Tuesday, April 24, 2007
Monday, February 05, 2007
Join me for 5 Insights from Online Marketing Experts
Join me on Thursday, February 8th at 11:00 AM PST when I'll be delivering the BtoB webcast 5 Insights from Online Marketing Experts.
In this webcast, you'll learn how to:
- Profitably acquire new customers through search marketing automation
- Develop a consistent marketing measurement framework
- Leverage KPI dashboards to keep your finger on the pulse of your performance
- Segment your customers and leverage cross channel data to target them effectively
- Build profitable, long-lasting relationships with your customers
Update: 2/14/2007
The webinar went very well. Most exciting was the fact that there were lots of good questions from the audience. Many of the questions centered around KPI's. I came away from that with a very clear picture of the lack of clarity that still exists about what KPI's are, let alone which ones we should be looking at as marketers and business owners.

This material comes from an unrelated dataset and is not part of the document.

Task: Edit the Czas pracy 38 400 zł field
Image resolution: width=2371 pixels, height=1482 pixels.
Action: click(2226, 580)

Here's what you need to know about KPI's:
- They are KEY performance indicators, not just any-old-performance-indicators. Internalizing that distinction will help you weed out data that's good to have, but doesn't belong on a KPI scorecard or dashboard.

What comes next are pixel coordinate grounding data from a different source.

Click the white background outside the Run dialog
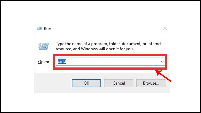This screenshot has height=113, width=201. 100,13
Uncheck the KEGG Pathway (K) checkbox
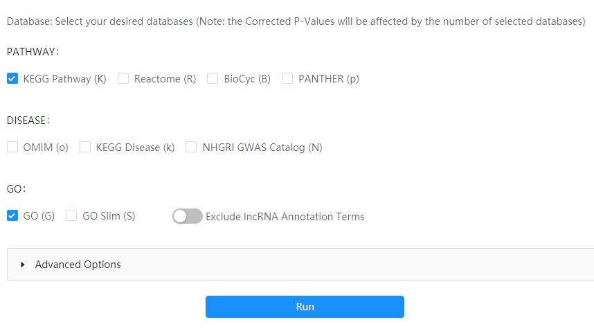 12,78
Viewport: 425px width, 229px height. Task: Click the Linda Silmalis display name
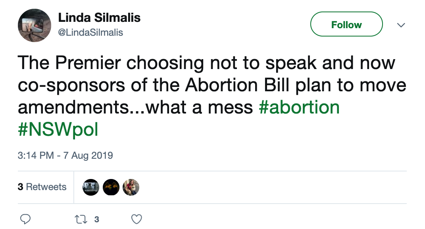[x=99, y=17]
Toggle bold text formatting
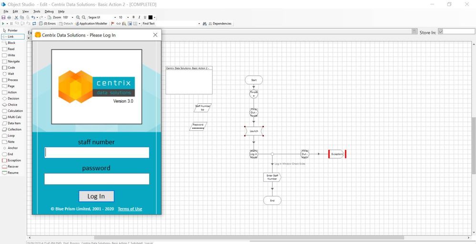This screenshot has width=476, height=244. (133, 17)
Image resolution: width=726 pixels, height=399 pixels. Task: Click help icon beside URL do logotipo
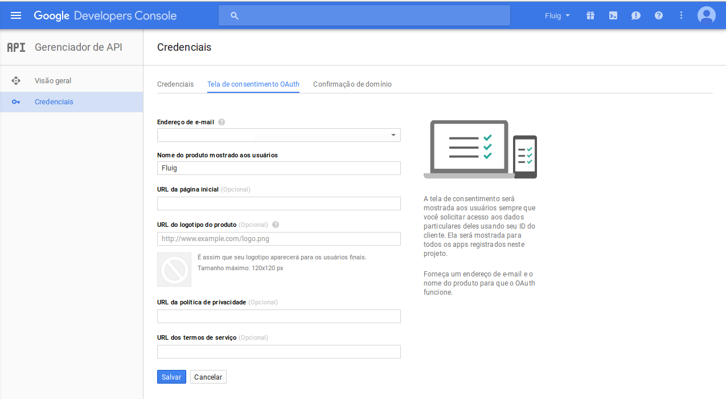point(276,225)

- They should reflect performance of the drivers of your business that you can influence. As an e-commerce marketer or business owner, I can influence the number of people arriving at my site, the quality of people arriving at my site, the % of those arriving who buy or transact, the average value of a transaction, the % of buyers who become repeat buyers, how many visits it takes before a shopper becomes a buyer, etc. And all of these things roll up to impact one number - revenue - the ultimate KPI. If you're not tracking revenue associated with your financial services products, you should be.
- If it measures something you can't influence, it isn't a KPI. For example, your business may be influenced by the weather. But you can' t influence the weather, so average daily temperature wouldn't be a KPI. It may be good supporting data that helps you make sense of of your business, but it isn't a KPI.
- KPIs will vary based on the model of your business, and what drivers influence your business. There are no universal KPI's, though there are many similarities across consumer products retailers and banking/financial retailers.
- KPIs shouldn't change unless your business model changes. Remember, they measure the drivers of your business. There aren't too many drivers when you boil it all down...we're talking 5 to 10 metrics.
- Everyone across the company should be looking at the same KPIs. Everyone has the ability to influence these 5 or 10 drivers of the company's business. That doesn't mean that a site producer won't have a scorecard tuned especially for his needs and his area of influence...he will. But his scorecard is subordinate to the corporate scorecard with the highest-order KPIs.